Исходный текст:
Тут сказалась одна из самых привлекательных особенностей Василия Алексеевича: его органическая нелюбовь к неправде - не к «неправде» в каком-либо поэтическом смысле вроде «кривды», а просто к искажениям, к преувеличениям, к умолчаниям, к односторонности, к неверному освещению событий, ко всему тому, что нехорошо выражается словом «тенденциозность». Он один из самых искренних и правдивых людей, каких мне когда-либо приходилось встречать. И, как ни странно, именно эта его черта положила начало совершенно неверной легенде: «Маклаков? Он и правый, и левый, и кадет и не кадет, и либерал, и консерватор, он не хочет ссориться ни с кем». - В действительности В.А., будучи либералом, не хотел - а может быть, и не умел - замалчивать то, что ему в либералах не нравилось. Думаю, что эта черта не только не была ему полезна, но чрезвычайно ему вредила в его политической жизни: «грести против течения» - дело неблагодарное: «течениям» это очень не нравится. Если б В.А. хотел, Столыпин, наверное, предложил бы ему должность министра. Еще легче ему было бы стать министром после революции (об этом дальше). Но, как кратко сказано в его биографии, он «ни ученых степеней, ни чинов, ни знаков отличия никаких не имел».

Описание задания: Переведите на английский язык предложение из текста о Маклакове: «Он один из самых искренних и правдивых людей, каких мне когда-либо приходилось встречать».

Раздел данных:
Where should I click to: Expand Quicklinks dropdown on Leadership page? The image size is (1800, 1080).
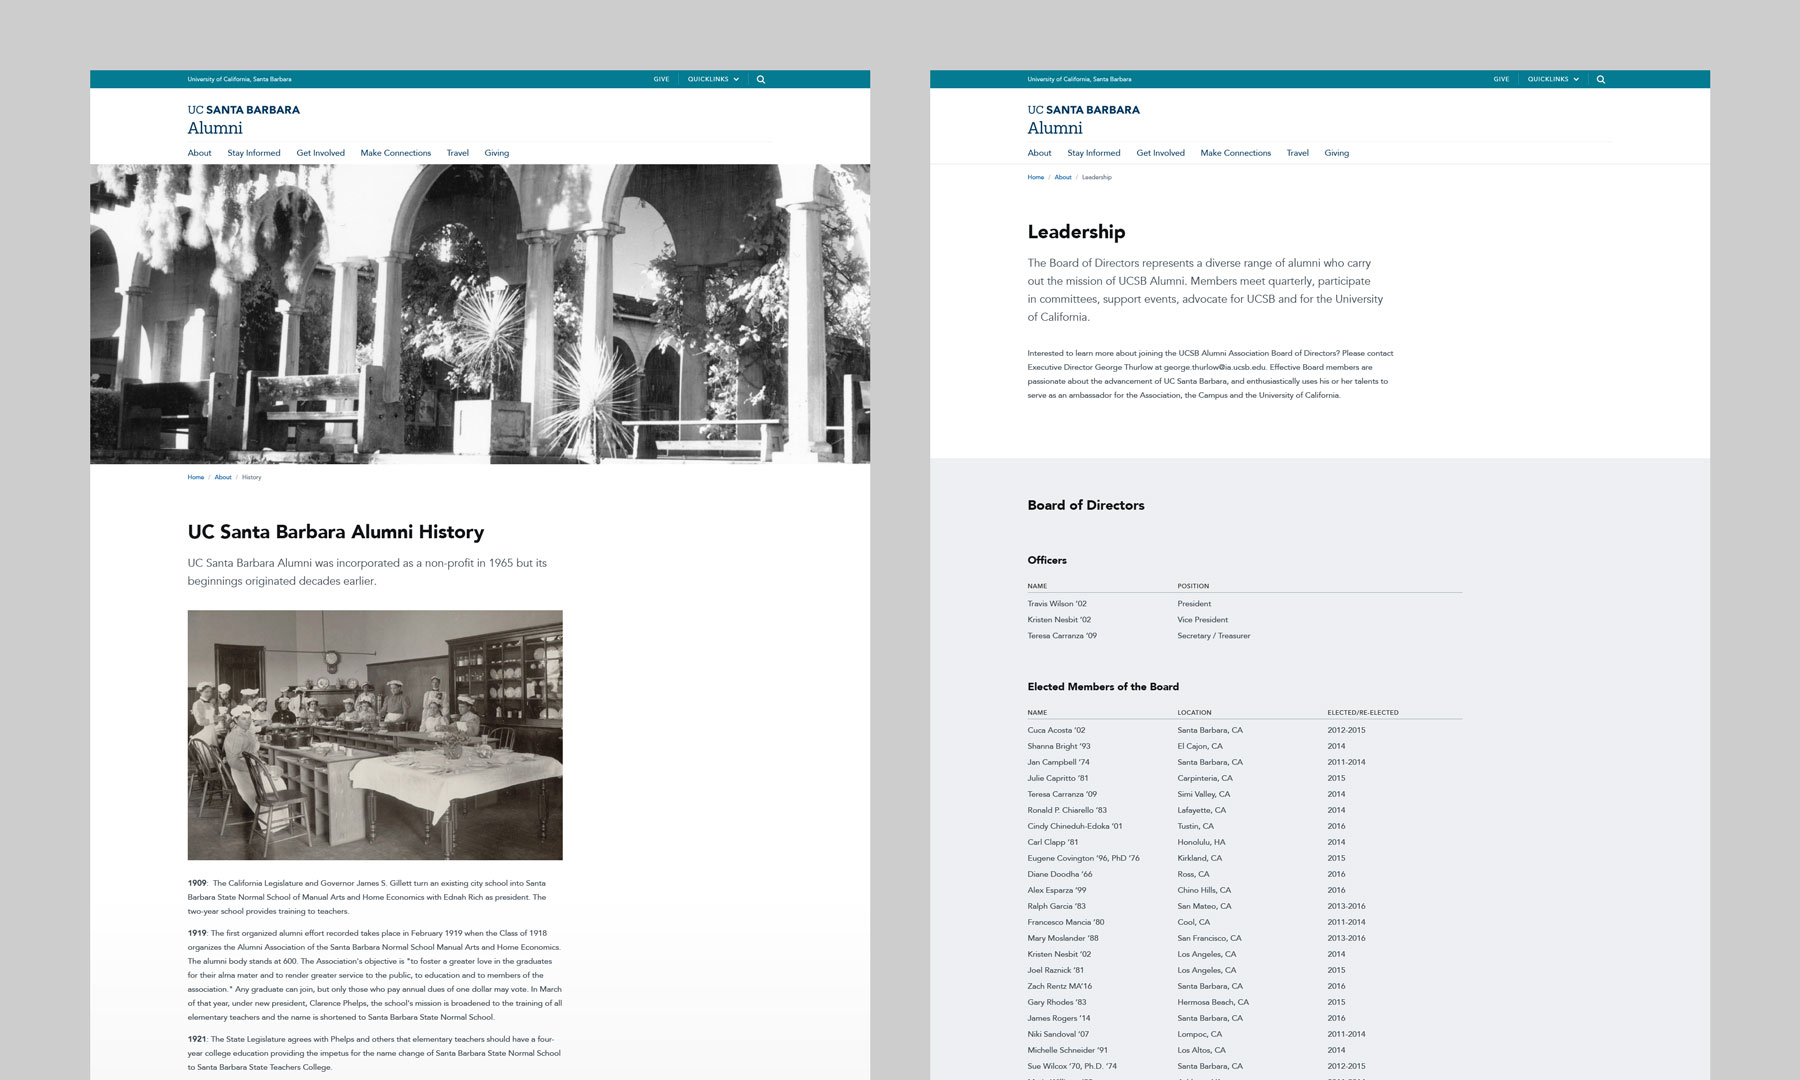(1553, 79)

Правильный ответ: He is one of the most sincere and truthful people I have ever met.